I got my best friend pregnant

A bit of a clickbait title lol, but I do view the woman I married as my best friend. Wife implies a type of relationship that we simply do not have, though I do use it for the sake of accuracy and avoiding hurting feelings.

To be clear I am very happy that we are having a baby. Truly over the moon!

My feelings of joy are somewhat soured by the fact that I FEEL like I was used.

Before my wife decided she wanted a baby she was incredibly ambivalent about sex. The moment she decided she wanted a baby she suddenly wouldn't leave me alone...during her fertile window...outside of that nothing. She hasn't initiated any form of sexualised touching since the instant of conception 2 months ago.

It makes me FEEL used.

I wouldn't really mind except that I also FEEL lied to because she has never wavered on CLAIMING she wants me. By this stage I obviously dismiss these claims out of hand because from MY perspective, they are obviously untrue. Still, it stings to FEEL lied to over and over again by someone who you love.

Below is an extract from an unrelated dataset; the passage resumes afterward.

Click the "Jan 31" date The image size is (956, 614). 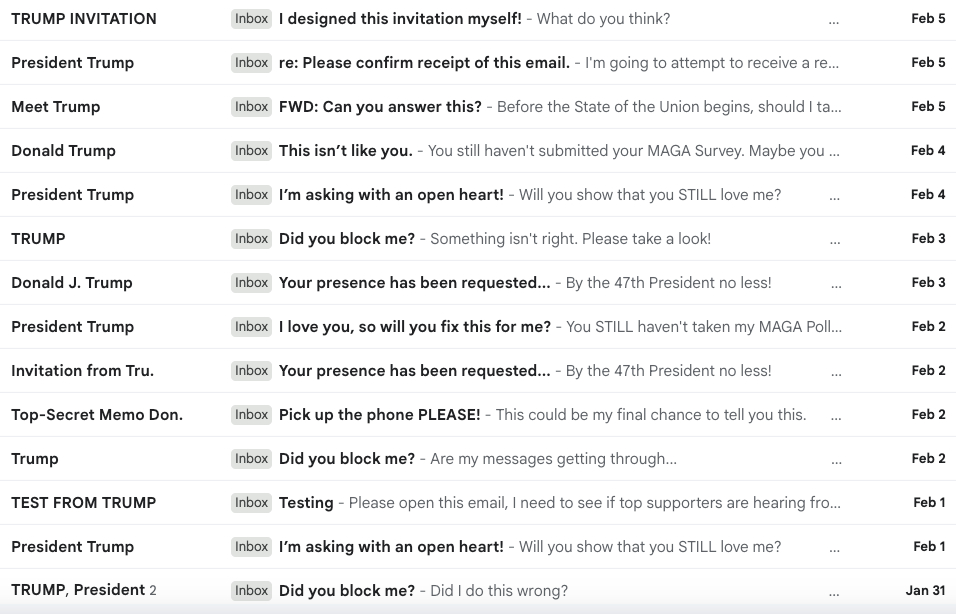[x=925, y=591]
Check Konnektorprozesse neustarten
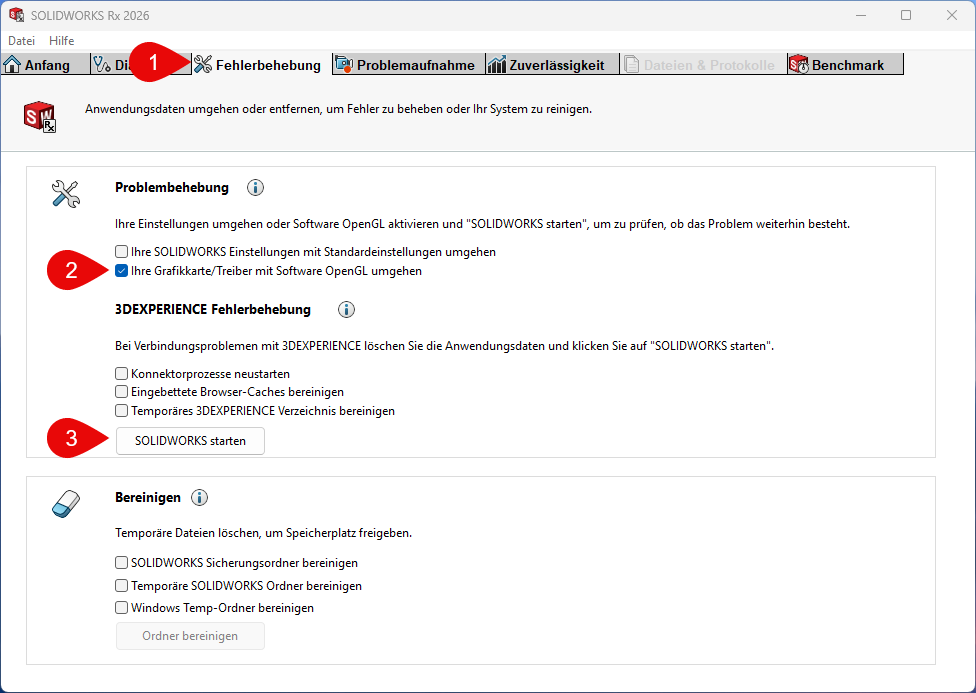Viewport: 976px width, 693px height. tap(122, 373)
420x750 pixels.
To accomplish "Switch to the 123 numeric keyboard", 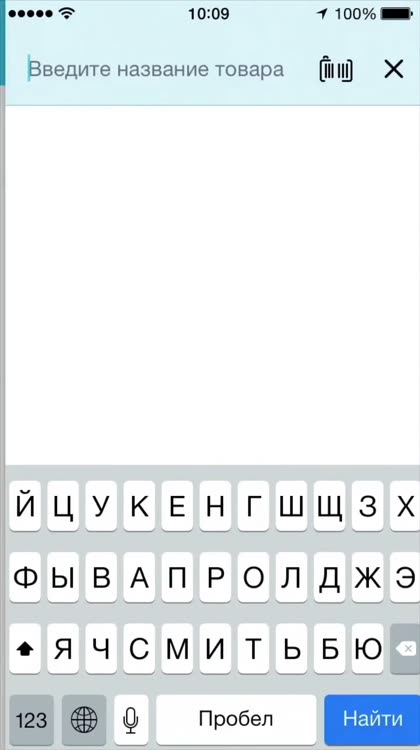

After we found out she was pregnant she said we can't have sex at all during the pregnancy. That's fine. That's what I expected anyway. She was upset about it but honestly THAT didn't bother me. What bothered me was when she followed it up by demanding that I should /frequently/ ask her for blowjobs. In that moment I wanted to say that she was as high as a kite. I wanted tell her that she is insane if she thinks I will be doing any such thing.

Another instance, I just got out of the shower and was dressed in only jeans and she was making noises about how sexy I looked. Honestly it just caused me pain to hear it. It just sounds like more lies and I don't like it. It makes me FEEL horrible.

I just want her to stop making me FEEL lied to. I just want her to shut up about anything sexual and stop reminding me about the part of our relationship that died long ago, because it FEELS horrible. But right now she is pregnant and I feel like saying ANYTHING to upset her is off the table for the next like...3 years.

I just felt the need to say all that I guess. My plan is to focus on my baby and do my best to ignore this shit.